EXTRACT –
BEGIN
A febrile seizure, also known as a fever fit or febrile convulsion, is a seizure associated with an increased body temperature but without any intracranial infection. Febrile seizures affect 2–7% of children and are more common in boys than girls. They most commonly occur in children between the ages of 6 months and 5 years with a higher incidence around 18 month of age. Most seizures last less than five minutes, and the child typically recovers quickly.

There are two types of febrile seizures: simple and complex. Simple febrile seizures involve an otherwise healthy child with a single, one episode of generalized seizure lasting less than 15 minutes. Complex febrile seizures have one of more of the following: focal symptoms such as jerking of only one side of the body, duration greater than 15 minutes, or two or more seizures within 24 hours. About 60–70% are classified as simple febrile seizures and 30–40% complex.
END
DATA –
BEGIN
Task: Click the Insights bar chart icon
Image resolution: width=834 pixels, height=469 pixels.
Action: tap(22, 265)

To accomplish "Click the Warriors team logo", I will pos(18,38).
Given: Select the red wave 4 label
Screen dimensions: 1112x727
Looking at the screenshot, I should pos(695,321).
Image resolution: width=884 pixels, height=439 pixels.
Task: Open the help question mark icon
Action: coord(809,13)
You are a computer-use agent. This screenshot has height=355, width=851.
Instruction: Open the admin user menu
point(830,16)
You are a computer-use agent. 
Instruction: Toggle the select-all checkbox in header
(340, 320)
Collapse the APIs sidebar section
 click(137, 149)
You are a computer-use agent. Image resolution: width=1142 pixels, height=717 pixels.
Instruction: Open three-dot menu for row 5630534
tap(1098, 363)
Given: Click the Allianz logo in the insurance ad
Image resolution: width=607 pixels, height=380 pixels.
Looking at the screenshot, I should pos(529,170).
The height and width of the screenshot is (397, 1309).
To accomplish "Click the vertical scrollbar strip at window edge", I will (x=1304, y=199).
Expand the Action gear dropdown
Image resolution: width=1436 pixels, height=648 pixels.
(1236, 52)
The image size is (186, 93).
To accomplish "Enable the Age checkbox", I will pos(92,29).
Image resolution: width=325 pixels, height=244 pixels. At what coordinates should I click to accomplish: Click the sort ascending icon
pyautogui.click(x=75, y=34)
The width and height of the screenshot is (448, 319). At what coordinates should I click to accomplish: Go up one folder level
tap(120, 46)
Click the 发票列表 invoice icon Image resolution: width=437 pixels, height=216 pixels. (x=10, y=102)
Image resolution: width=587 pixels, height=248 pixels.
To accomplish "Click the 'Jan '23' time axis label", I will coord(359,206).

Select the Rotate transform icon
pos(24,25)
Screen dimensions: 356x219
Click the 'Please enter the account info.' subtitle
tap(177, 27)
END
Answer these questions from the text on febrile seizures:
1. What percentage of children are affected by febrile seizures?
2. A simple febrile seizure lasts less than how many minutes?
3. What percentage of febrile seizures are classified as complex?

1. 2–7%
2. 15 minutes
3. 30–40%